• **Given data**
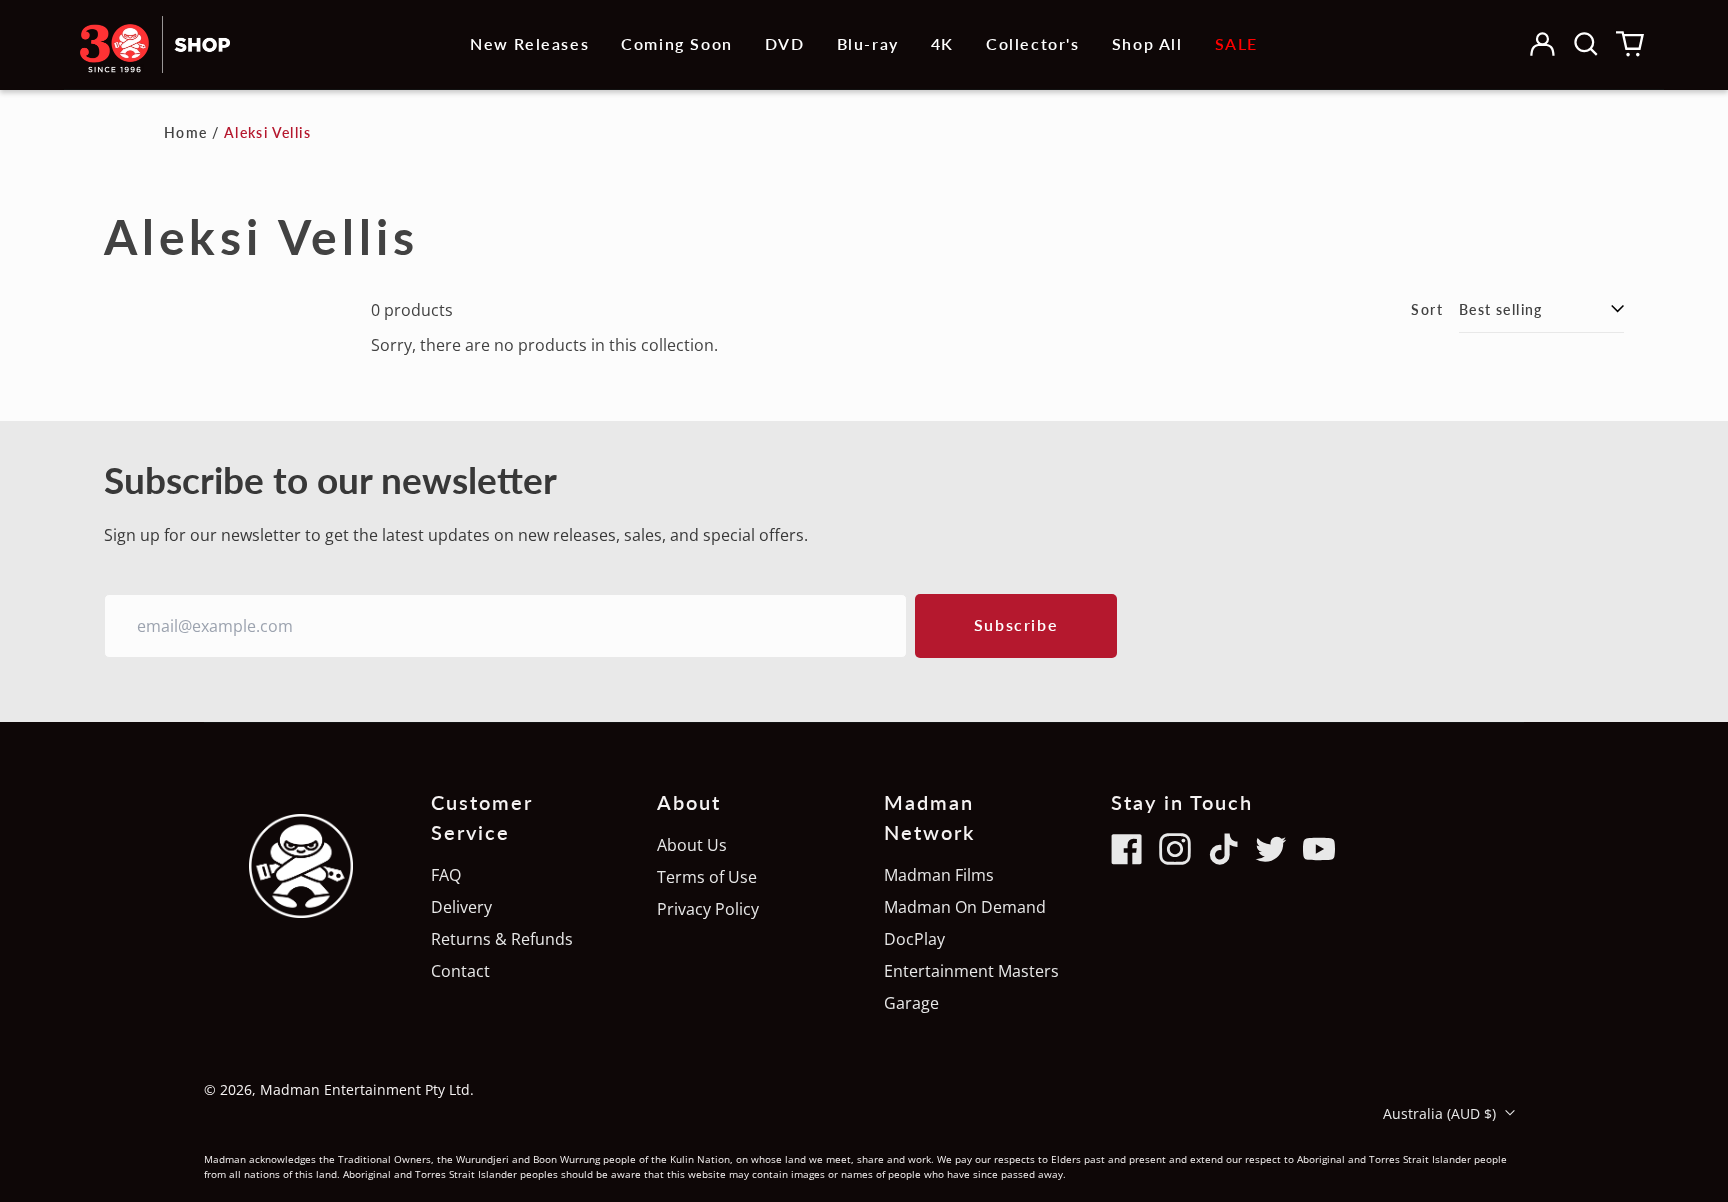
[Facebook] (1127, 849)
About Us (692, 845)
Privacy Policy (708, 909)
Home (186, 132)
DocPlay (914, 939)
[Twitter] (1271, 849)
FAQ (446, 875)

• **Requirement**
The entries are to be written out again exactly, though without any images.

• **Reply**
[Facebook] (1127, 849)
About Us (692, 845)
Privacy Policy (708, 909)
Home (186, 132)
DocPlay (914, 939)
[Twitter] (1271, 849)
FAQ (446, 875)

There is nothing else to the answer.